Lavorare da remoto è oggi considerata una modalità organizzativa indispensabile per attirare i giovani talenti nelle aziende, oltre che irreversibile per buona parte del personale che durante la pandemia l’ha sperimentata.
Tra l’altro, ricordiamo che da questo mese lo smart working è tornato in gestione “ordinaria”, dopo la fase in cui era permesso ai lavoratori cosiddetti fragili (affetti da gravi patologie) e i genitori di ragazzi al di sotto dei 14 anni di lavorare da remoto anche tutti i giorni, senza alcun bisogno di ottenere il consenso del datore di lavoro.

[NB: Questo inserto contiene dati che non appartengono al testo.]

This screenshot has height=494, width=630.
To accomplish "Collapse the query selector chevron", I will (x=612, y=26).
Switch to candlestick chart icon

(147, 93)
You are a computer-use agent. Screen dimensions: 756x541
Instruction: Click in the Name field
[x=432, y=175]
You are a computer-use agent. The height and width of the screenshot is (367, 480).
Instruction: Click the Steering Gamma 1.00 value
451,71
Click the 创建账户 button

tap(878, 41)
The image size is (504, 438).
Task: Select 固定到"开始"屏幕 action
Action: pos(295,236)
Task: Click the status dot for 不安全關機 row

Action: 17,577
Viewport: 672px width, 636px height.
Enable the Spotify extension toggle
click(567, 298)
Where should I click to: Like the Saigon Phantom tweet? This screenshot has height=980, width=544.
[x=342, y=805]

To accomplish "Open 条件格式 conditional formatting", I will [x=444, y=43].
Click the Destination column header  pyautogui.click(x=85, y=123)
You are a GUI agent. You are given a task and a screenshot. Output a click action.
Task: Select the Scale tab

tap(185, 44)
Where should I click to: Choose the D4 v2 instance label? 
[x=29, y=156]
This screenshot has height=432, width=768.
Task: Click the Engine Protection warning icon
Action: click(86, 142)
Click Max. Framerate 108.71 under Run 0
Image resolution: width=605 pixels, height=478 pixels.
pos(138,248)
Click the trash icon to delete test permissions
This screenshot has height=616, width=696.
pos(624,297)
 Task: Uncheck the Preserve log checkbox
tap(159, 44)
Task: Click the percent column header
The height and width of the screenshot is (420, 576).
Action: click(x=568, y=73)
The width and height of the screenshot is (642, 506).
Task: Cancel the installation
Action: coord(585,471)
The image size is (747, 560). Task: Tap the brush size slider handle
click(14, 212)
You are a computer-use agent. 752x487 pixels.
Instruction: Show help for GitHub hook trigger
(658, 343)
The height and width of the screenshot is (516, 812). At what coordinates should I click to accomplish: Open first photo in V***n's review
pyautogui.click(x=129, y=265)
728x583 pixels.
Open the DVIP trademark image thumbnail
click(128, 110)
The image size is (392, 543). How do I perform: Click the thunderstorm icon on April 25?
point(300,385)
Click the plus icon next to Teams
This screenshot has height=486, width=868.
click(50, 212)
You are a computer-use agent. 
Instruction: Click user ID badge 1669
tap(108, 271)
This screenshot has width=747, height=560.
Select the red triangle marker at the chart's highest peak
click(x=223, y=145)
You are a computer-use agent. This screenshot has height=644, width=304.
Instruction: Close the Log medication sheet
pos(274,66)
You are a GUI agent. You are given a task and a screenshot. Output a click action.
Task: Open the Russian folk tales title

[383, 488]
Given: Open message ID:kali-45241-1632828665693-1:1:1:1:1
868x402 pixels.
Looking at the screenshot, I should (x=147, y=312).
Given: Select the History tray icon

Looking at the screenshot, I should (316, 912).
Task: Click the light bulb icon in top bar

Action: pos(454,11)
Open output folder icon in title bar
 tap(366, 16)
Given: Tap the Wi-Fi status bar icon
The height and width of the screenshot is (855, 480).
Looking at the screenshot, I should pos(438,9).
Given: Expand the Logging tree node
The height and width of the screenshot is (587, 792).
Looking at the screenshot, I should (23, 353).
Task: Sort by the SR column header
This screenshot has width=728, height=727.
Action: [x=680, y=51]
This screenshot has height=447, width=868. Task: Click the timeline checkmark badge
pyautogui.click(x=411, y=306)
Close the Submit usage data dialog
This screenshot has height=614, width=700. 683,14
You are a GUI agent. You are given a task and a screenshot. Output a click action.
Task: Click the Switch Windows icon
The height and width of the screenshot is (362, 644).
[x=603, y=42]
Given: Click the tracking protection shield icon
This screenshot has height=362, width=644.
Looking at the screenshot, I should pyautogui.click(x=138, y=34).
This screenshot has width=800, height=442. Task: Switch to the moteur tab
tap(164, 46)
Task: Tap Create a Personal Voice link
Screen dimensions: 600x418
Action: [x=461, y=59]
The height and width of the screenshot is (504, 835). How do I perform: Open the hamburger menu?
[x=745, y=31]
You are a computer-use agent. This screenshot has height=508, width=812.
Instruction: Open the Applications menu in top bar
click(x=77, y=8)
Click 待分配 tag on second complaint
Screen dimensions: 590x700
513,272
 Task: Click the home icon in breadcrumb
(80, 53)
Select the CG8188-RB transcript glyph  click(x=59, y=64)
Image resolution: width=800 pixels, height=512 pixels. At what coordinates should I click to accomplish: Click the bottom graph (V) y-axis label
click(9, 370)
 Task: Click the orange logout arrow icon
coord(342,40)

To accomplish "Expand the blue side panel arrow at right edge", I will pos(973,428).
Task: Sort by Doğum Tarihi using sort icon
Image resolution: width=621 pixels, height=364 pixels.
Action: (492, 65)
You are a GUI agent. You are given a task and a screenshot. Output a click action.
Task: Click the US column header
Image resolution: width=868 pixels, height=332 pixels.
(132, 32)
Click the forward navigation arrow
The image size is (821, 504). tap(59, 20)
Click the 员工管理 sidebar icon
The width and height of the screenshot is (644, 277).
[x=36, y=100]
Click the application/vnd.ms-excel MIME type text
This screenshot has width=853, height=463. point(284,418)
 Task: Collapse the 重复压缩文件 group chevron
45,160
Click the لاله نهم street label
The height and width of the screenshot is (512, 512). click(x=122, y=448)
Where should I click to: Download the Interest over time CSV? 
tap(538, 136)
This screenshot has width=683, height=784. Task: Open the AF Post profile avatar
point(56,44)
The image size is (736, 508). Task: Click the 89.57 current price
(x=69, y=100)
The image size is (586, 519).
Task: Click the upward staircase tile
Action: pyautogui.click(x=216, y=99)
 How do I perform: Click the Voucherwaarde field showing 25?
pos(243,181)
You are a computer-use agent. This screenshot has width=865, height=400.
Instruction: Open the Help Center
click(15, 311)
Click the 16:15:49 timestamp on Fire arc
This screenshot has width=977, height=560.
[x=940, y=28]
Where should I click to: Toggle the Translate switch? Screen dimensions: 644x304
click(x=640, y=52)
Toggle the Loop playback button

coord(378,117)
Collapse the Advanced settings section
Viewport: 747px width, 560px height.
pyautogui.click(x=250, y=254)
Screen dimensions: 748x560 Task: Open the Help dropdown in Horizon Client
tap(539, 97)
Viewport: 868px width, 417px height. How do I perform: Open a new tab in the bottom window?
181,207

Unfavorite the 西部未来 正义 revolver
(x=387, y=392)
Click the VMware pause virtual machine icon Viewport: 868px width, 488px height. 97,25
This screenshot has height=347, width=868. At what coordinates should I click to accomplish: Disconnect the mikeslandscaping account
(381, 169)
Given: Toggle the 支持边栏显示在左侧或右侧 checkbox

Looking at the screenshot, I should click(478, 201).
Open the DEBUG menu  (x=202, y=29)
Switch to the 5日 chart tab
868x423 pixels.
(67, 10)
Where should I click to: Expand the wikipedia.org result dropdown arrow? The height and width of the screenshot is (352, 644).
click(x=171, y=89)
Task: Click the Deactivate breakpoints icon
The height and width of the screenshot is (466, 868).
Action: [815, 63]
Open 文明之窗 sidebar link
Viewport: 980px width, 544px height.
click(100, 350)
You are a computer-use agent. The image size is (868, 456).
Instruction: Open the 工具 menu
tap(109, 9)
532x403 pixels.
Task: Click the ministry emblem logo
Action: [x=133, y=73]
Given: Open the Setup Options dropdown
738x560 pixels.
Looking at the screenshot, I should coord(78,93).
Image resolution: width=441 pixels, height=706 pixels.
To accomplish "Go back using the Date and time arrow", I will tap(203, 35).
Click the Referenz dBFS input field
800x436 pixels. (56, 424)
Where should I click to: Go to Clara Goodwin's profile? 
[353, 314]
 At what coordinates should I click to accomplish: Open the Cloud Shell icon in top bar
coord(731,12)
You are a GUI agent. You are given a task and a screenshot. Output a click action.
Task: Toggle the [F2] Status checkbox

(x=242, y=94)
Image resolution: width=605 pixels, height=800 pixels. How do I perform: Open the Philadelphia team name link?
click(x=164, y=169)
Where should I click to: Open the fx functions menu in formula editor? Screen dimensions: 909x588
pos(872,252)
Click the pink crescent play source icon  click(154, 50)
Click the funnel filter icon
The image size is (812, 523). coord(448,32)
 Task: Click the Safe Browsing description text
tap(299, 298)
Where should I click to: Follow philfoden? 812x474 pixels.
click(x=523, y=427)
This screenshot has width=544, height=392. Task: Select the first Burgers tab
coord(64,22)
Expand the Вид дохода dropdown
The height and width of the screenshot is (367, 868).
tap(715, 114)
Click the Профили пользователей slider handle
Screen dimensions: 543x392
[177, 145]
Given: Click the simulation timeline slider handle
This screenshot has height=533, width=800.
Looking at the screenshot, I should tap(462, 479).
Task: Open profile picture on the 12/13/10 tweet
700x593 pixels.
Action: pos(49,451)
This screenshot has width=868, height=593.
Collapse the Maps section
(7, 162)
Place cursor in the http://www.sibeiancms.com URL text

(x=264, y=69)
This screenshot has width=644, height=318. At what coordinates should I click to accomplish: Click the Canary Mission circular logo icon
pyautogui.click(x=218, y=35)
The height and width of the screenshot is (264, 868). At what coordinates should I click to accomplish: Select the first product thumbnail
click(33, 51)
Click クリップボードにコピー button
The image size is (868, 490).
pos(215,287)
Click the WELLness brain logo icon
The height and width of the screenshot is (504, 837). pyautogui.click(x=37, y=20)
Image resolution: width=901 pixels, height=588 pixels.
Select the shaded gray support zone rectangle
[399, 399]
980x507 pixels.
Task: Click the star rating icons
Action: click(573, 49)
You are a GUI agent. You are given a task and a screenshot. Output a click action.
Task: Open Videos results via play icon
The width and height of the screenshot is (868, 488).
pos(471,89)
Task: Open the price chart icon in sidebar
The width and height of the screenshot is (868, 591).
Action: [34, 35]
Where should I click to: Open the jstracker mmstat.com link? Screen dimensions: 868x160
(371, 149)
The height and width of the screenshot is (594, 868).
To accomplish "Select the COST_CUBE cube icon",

Ma tale modalità ha avuto effetti negativi per le risorse più giovani? Qualcuno teme di sì in termini di avanzamento di carriera. Una survey della Astra Ricerche di Milano – citata da La Repubblica in un articolo del 1 aprile intitolato “Smart working, i giovani al bivio: è comodo, ma frena la carriera” – pone degli interrogativi. Non ho trovato i dati sul campione intervistato, però a quanto pare il 47,8% ha lamentato impatti non positivi nel rapporto con i colleghi e addirittura il 70% un peggioramento della condizione lavorativa. Tuttavia, con i 3,5 milioni di persone in modalità agile, secondo l’osservatorio del Politecnico di Milano diretto da Mariano Corso, il processo è irreversibile. Infine, per il 63% della Generazione Z lo smart working è una condizione non trattabile.
Il lavoro da remoto è anch’esso da considerarsi un benefit?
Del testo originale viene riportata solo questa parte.